Le gouvernement Trudeau est revenu à la charge pour obliger les juges fédéraux à suivre des formations sur les agressions sexuelles, en reprenant à son compte le projet de loi de l’ancienne conservatrice Rona Ambrose. La nouvelle mouture du projet prend même acte des critiques dont il avait fait l’objet. Mais son étude expéditive a été refusée par nul autre que les anciens collègues de Mme Ambrose.
« La partisanerie n’a pas raison d’être lorsque nous parlons de protection des victimes d’actes criminels et, dans le cas qui nous préoccupe aujourd’hui, des victimes d’agression sexuelle », a rappelé le ministre de la Justice David Lametti mardi, en présentant le projet de loi C-5. Rona Ambrose avait même fait le voyage jusqu’à Ottawa pour être à ses côtés et sommer tous les députés et sénateurs d’adopter cette seconde version de son propre projet de loi privé C-337. Déposé il y a trois ans et adopté à l’unanimité aux Communes, il est cependant mort au feuilleton au Sénat avec l’élection.

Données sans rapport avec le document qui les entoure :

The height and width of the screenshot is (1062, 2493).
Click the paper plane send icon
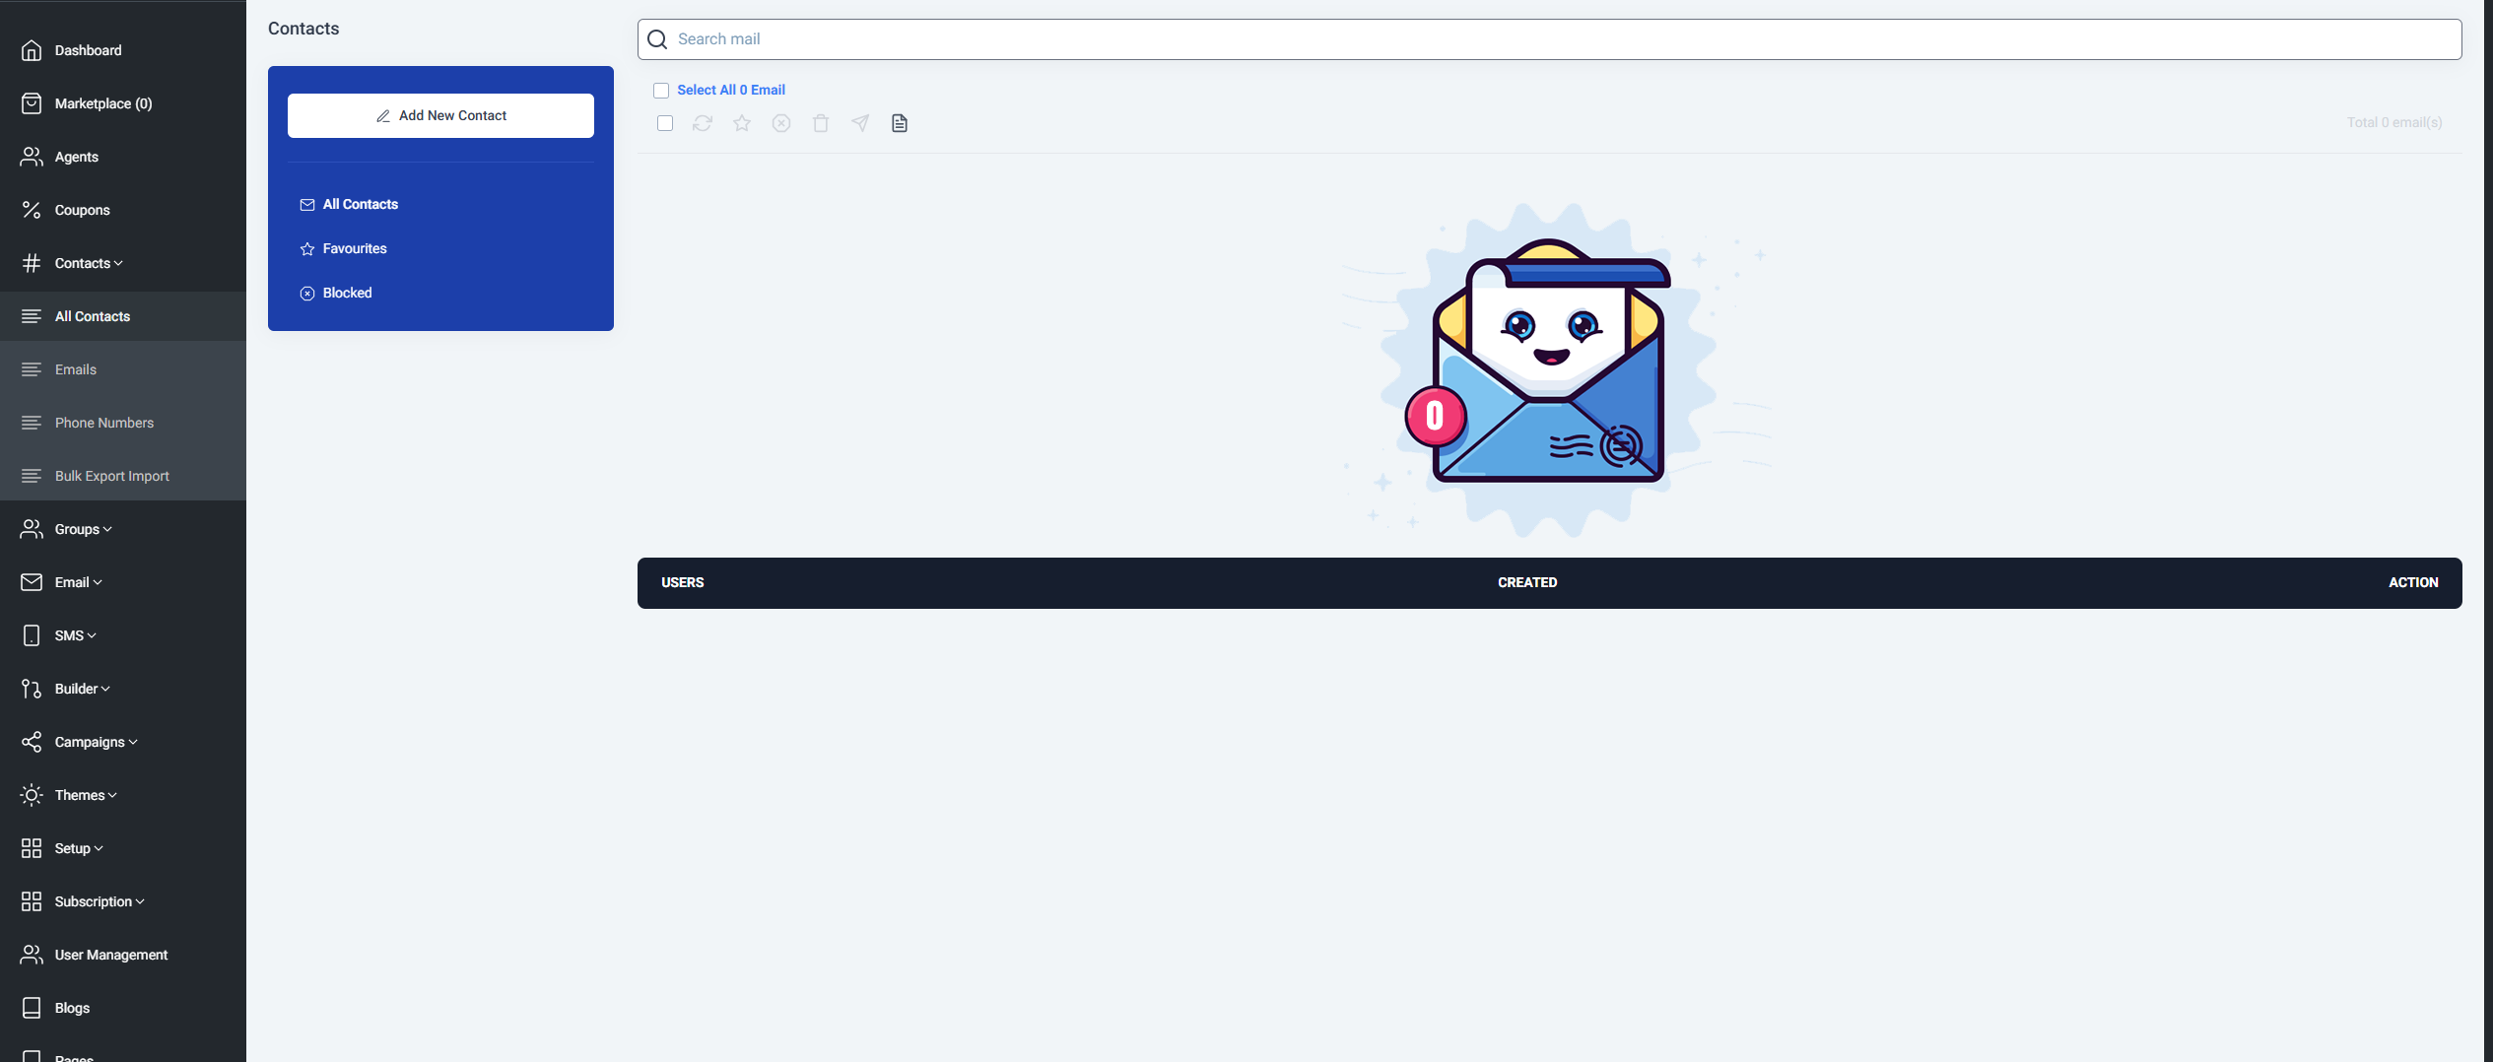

L’ancienne cheffe intérimaire du Parti conservateur a rappelé que tous les partis fédéraux ont promis en campagne électorale de reprendre son initiative législative. « Je crois que ce projet de loi a démontré que cet enjeu est au-dessus de la politique de parti », a-t-elle clamé, optimiste. Or, à peine quelques heures plus tard, les députés conservateurs aux Communes ont refusé d’accorder leur consentement unanime à ce que le projet de loi C-5 soit expédié au Sénat immédiatement et que son étude aux Communes soit exemptée.
« Il n’y a aucune raison de retarder tout ça », a déploré le chef néodémocrate Jagmeet Singh, qui avait proposé cette idée. Le Bloc québécois l’appuyait, tout comme le gouvernement libéral qui a déposé le C-5. Mais les conservateurs ont refusé, en prétextant qu’ils veulent désormais profiter du retour du projet de loi en Chambre pour l’amender et y obliger aussi les agents et les commissaires de libération conditionnelle à suivre une formation sur les mythes et les stéréotypes liés aux plaintes pour agression sexuelle.
Lacunes corrigées
Le ministre Lametti propose, avec son projet de loi C-5, une formation pour les juges fédéraux qui tient compte des critiques émises lors de l’étude de l’ancien C-337 par le Conseil canadien de la magistrature (CCM), l’Association du Barreau canadien et des sénateurs.
Ainsi, la formation ne serait plus imposée à tout aspirant juge. Les candidats à la magistrature s’engageraient plutôt à suivre une formation continue, s’ils sont nommés, sur les « questions liées au droit relatif aux agressions sexuelles et au contexte social ». Le CCM s’était inquiété qu’une formation imposée à tous les candidats soit trop onéreuse étant donné que seuls 10 % des postulants sont nommés juges.
Le ministre Lametti a en outre estimé que ce changement répondrait aux craintes d’une atteinte à l’indépendance judiciaire, puisque les candidats à la magistrature s’engageraient volontairement à suivre la formation plutôt que d’y être ordonnés par une loi fédérale.
Le C-5 n’exige plus non plus que le CCM rapporte chaque année le nombre de causes d’agression sexuelle qui ont été présidées par un juge n’ayant pas suivi ce type de formation.
Les juges sont encore sommés d’expliciter les raisons de leurs décisions, mais il n’est plus exigé que ce soit par écrit. L’Institut national de la magistrature s’était inquiété que cela engendre des délais aux tribunaux déjà surchargés, a expliqué la juge Adele Kent au Devoir.
Le CCM et l’ABC n’ont pas voulu commenter le projet de loi à chaud mardi.
Le sénateur indépendant Pierre Dalphond, qui avait participé à l’amendement du projet de loi de Mme Ambrose, s’est dit « très satisfait » de la nouvelle version « parce qu’elle tient compte de tous les amendements que le Sénat a proposés ». Cet ancien juge « n’anticipe plus de problèmes au niveau du Sénat », où le C-337 avait poireauté pendant deux ans.
Puisque la majorité du Sénat est maintenant composée de trois caucus d’indépendants, il est difficile de prévoir de quelle façon ces sénateurs voteront le moment venu. Le leader des conservateurs au Sénat, Don Plett, n’a quant à lui pas précisé sa position en indiquant que le C-5 venait à peine d’être déposé.